**WHAT IS REQUIRED:**
After locating the line that contains "1204x988 pixels." in the material below, copy that line and each one following it, exactly, up to the last line. Pictures stay out.

**PROVIDED RECORDS:**

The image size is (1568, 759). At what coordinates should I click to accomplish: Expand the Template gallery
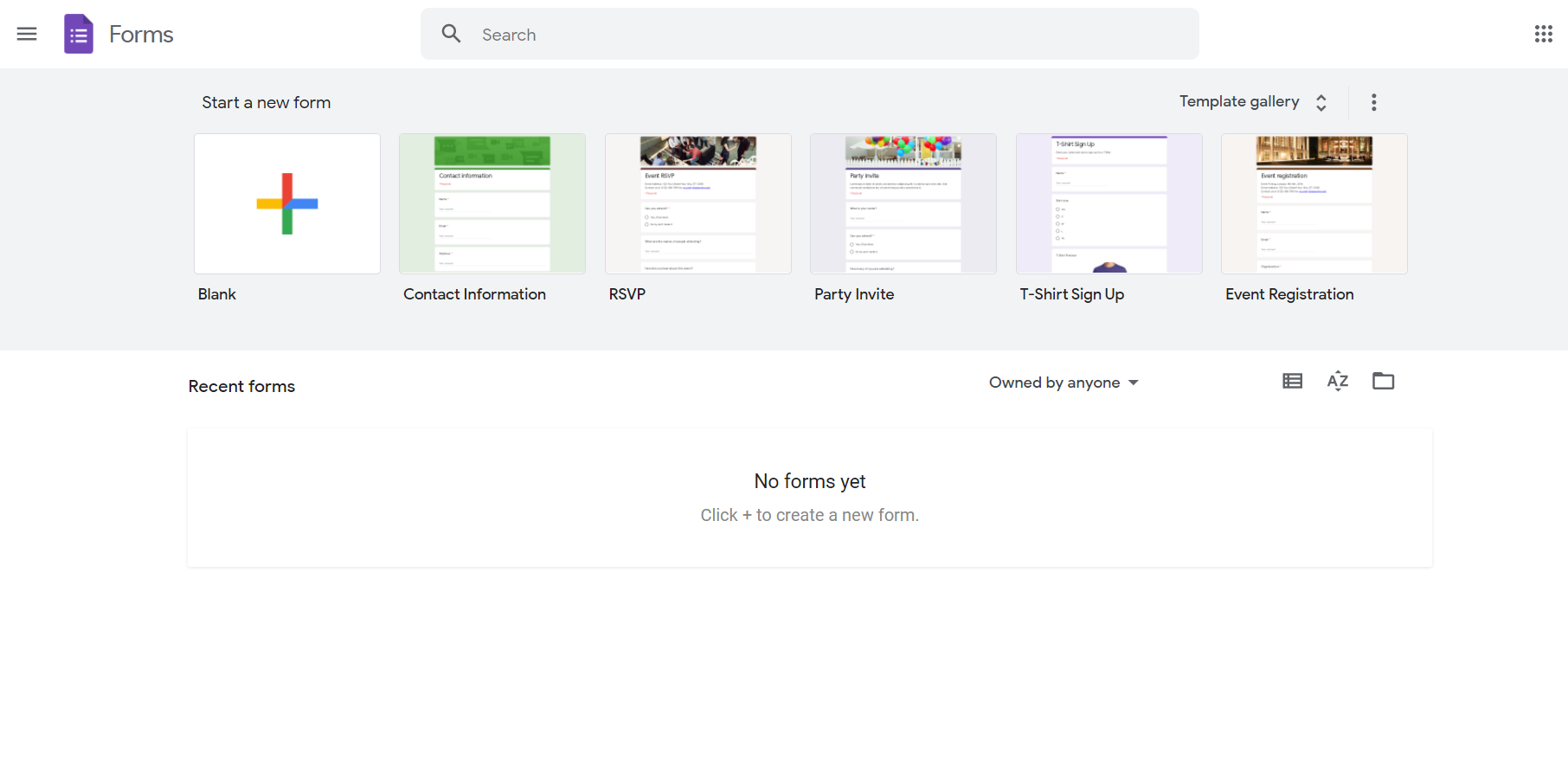(1252, 102)
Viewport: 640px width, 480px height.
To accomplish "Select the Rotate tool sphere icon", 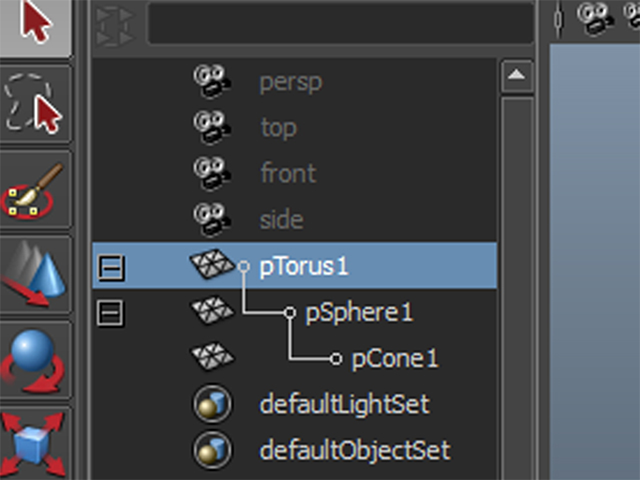I will point(36,360).
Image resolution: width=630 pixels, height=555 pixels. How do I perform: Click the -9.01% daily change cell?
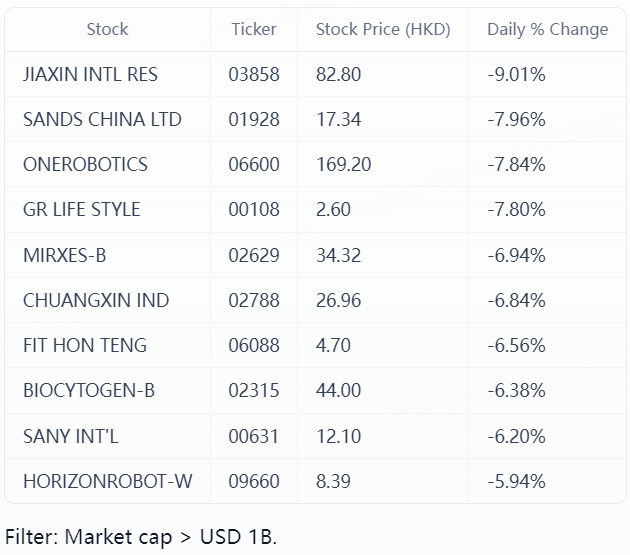point(516,75)
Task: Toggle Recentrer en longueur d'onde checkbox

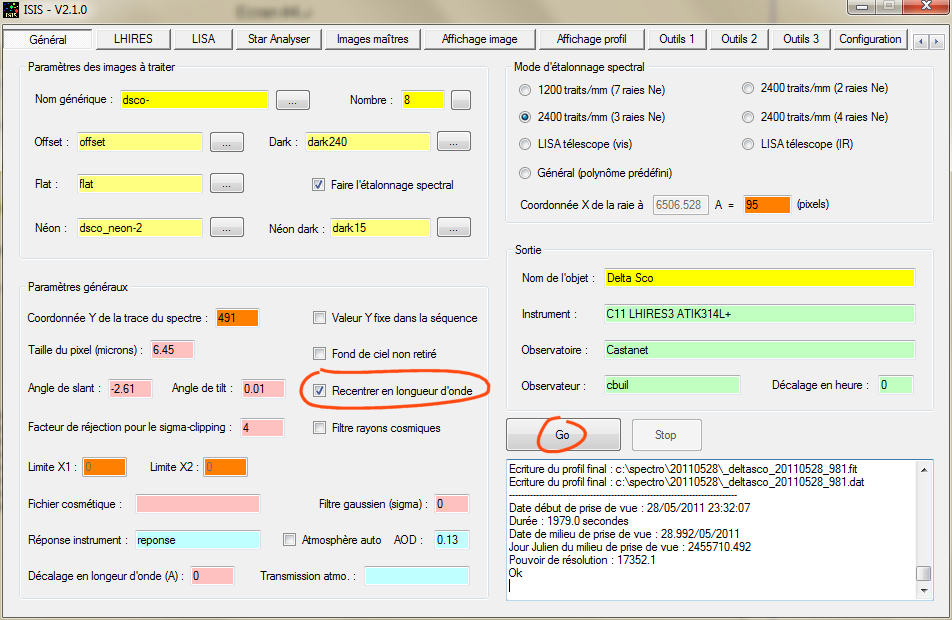Action: 320,390
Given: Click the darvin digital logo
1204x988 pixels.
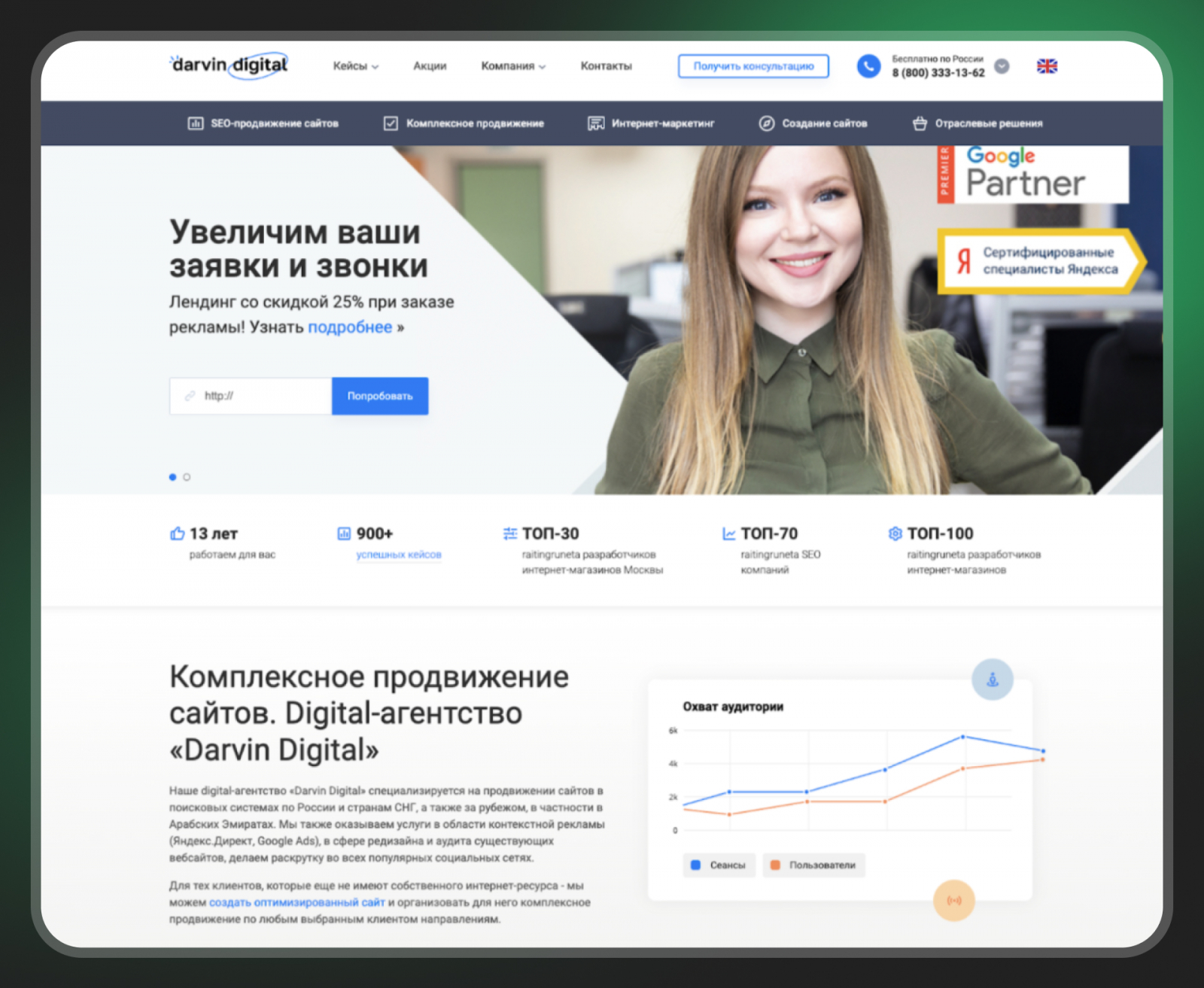Looking at the screenshot, I should point(230,65).
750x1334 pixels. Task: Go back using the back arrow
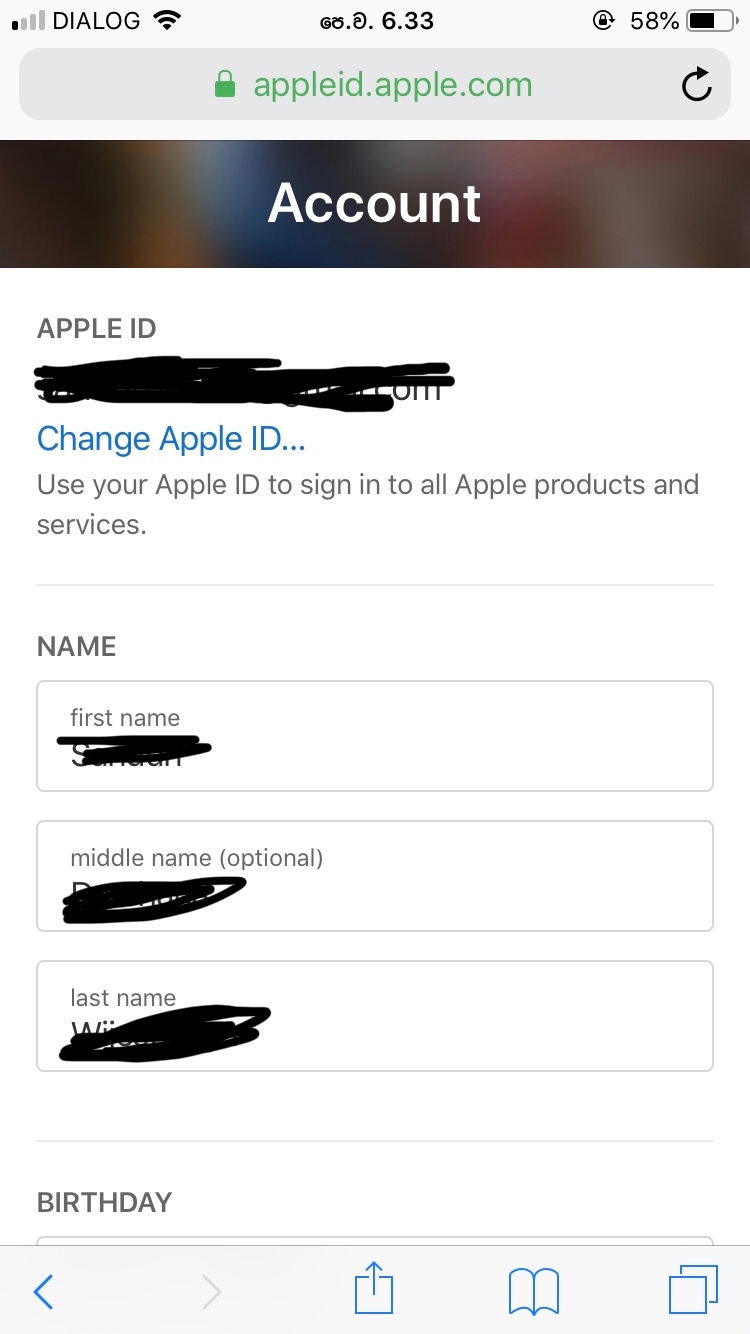(43, 1292)
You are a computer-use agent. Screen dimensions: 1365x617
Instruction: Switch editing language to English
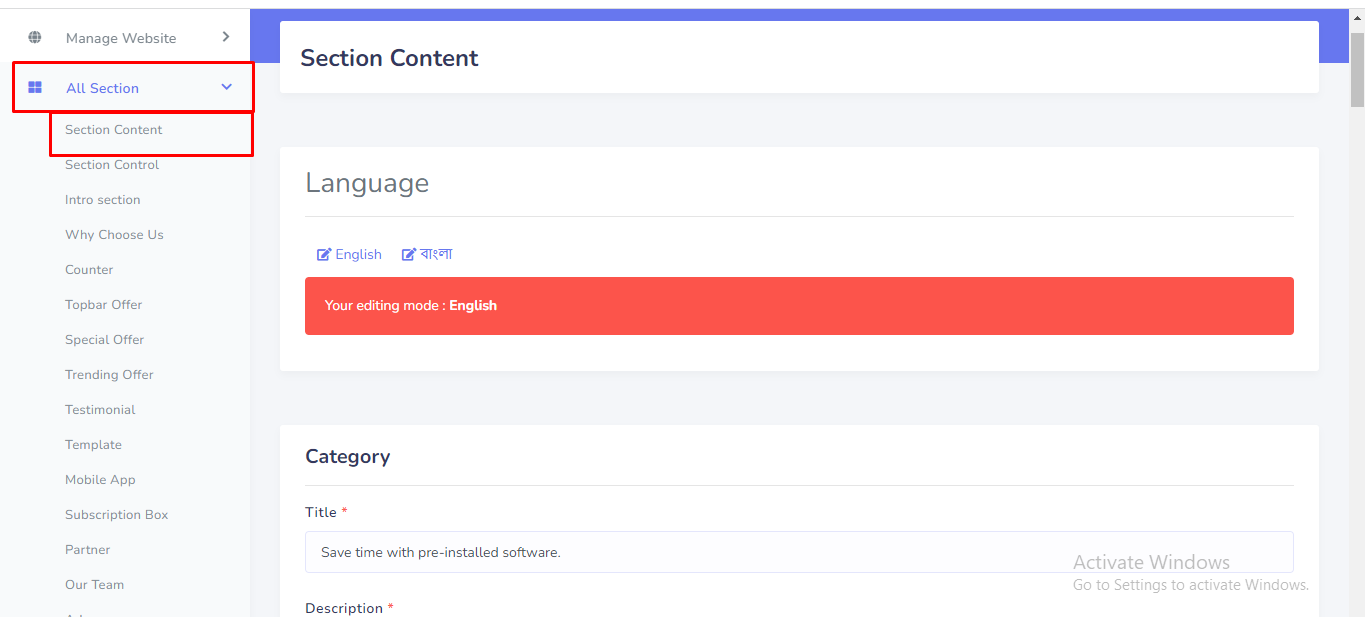[358, 255]

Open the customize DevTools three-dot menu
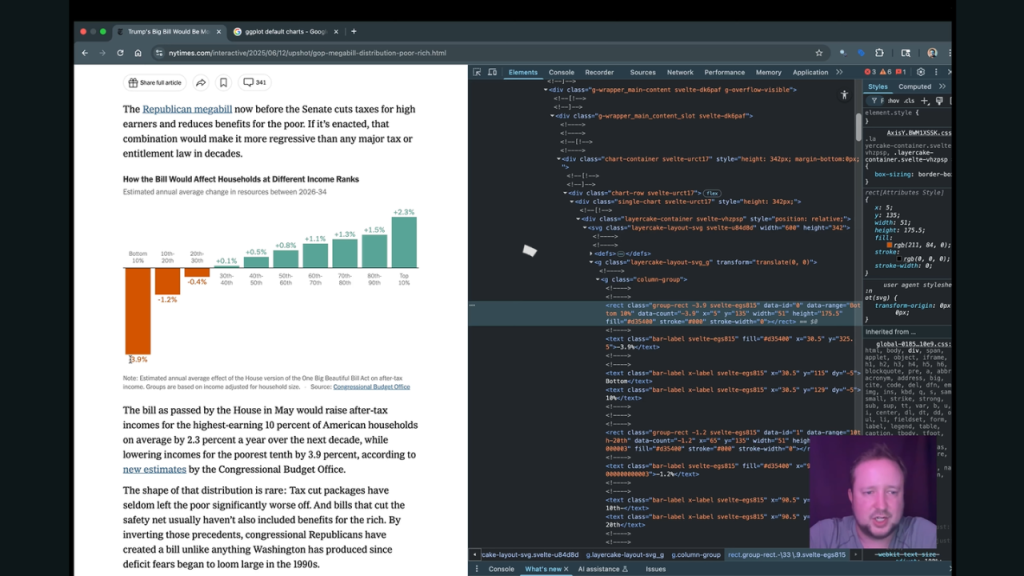click(x=937, y=71)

**RESULT:**
1204x988 pixels.
Looking at the screenshot, I should point(230,65).
750x1334 pixels. Task: Go back using the back arrow
(43, 1292)
You are a computer-use agent. Screen dimensions: 1365x617
Instruction: Switch editing language to English
[358, 255]

Open the customize DevTools three-dot menu
click(x=937, y=71)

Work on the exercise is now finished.